Here's an uncomfortable truth: we are absolutely obsessed with how women in public life look, and we've become remarkably skilled at disguising that obsession as admiration.
Abbey Gelmi, the ABC journalist who hosts Insiders, has shared the beauty trick she relies on to appear as though she's had a full eight hours of sleep. Given that Insiders airs on Sunday mornings and political journalism rarely operates on civilised hours, the implication is clear: she probably hasn't.
The trick itself is, by all accounts, perfectly sensible. A targeted eye product, some considered skincare, the kind of routine that takes minutes but registers on camera as effortless composure. She's also noted a pair of celebrity-endorsed jeans that have become a wardrobe staple. Practical, relatable, and entirely reasonable.
So why does it bother me slightly that this is news?
Not because Gelmi shouldn't share it. She's engaging with her audience on terms they clearly appreciate, and there's nothing remotely frivolous about a working journalist discussing how she manages the physical demands of her job. Political reporters, especially those in broadcast, operate under conditions that would flatten most of us. Early calls, late nights, the constant requirement to appear authoritative and composed regardless of what's happening behind the scenes.
The discomfort, if I'm being honest about it, is directional. We don't ask Karl Stefanovic which moisturiser stops him looking like he's been awake since the Hawke government. The question flows predominantly one way, toward women, as though their visible effort in maintaining an on-screen appearance is inherently more interesting than, say, their editorial judgement or their line of questioning.
Gelmi, for her part, is an accomplished journalist whose work on Insiders and across the ABC reflects genuine political literacy. She's sat across from ministers and shadow ministers and asked the kinds of questions that Sunday morning political television is built around. That her jeans have also become a talking point is, well, very 2025.
There's a charitable reading here, and it deserves to be taken seriously. The rise of beauty and lifestyle content from journalists and public figures is partly audience-driven. People want to know how professionals manage the gap between the polished version they see on screen and the ordinary human reality behind it. That's not shallow; it's relatable. In an era of curated social media perfection, a journalist admitting she needs an eye product to look rested is, perversely, a form of authenticity.
The ABC, as a publicly funded broadcaster, also operates under particular scrutiny around the personas and public profiles of its talent. Audiences feel a degree of ownership over public broadcasters that commercial media doesn't attract in quite the same way. Gelmi engaging openly with lifestyle content is, in that context, a reasonable way of being accessible without compromising the journalistic function she actually performs.
Both sides of this are partially right, which means both sides are substantially wrong. The critics who see lifestyle content from female journalists as inherently diminishing are applying a standard that ignores audience agency. The enthusiasts who consume it without ever questioning the asymmetry are missing something real about how public expectations of women in media continue to operate.
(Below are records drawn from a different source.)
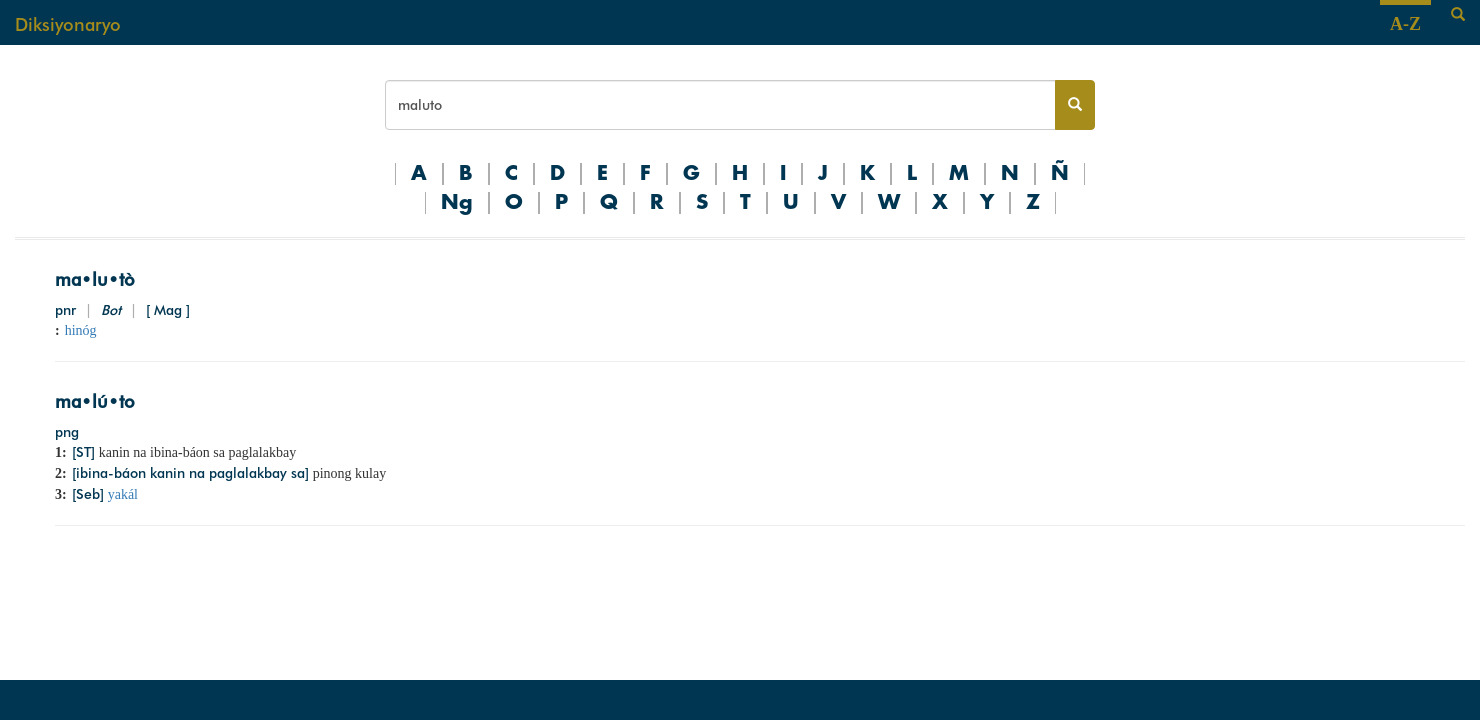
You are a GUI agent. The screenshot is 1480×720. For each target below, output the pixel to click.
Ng (457, 203)
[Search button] (1075, 105)
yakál (123, 494)
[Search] (1458, 15)
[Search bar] (720, 105)
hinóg (81, 330)
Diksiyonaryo (68, 24)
Strip away the rhetoric and ask the simple question: would this article exist if Abbey Gelmi were Andrew Gelmi? The answer tells you most of what you need to know.
None of this is Gelmi's fault, and none of it diminishes what she does on screen. The Australian media industry, including its public broadcasting arm, has made genuine progress on gender representation at the presenter and journalist level. Women lead major programmes, anchor flagship news coverage, and host the political programmes that used to be an almost exclusively male preserve.
But progress on representation doesn't automatically dissolve the older, stickier expectations that trail behind it. The assumption that women's appearance is fair game for public commentary, even when framed as admiring interest in their beauty routines, is one of those expectations.
Gelmi looks great on television. She also asks sharp questions. We deserve a media culture that finds both facts equally interesting, rather than one that treats the first as the story and the second as the credential that earns her the right to be asked about the first.
The trick to appearing like you've had eight hours sleep is, apparently, a well-chosen eye product. The trick to pretending our cultural obsessions have changed more than they have is considerably more complicated.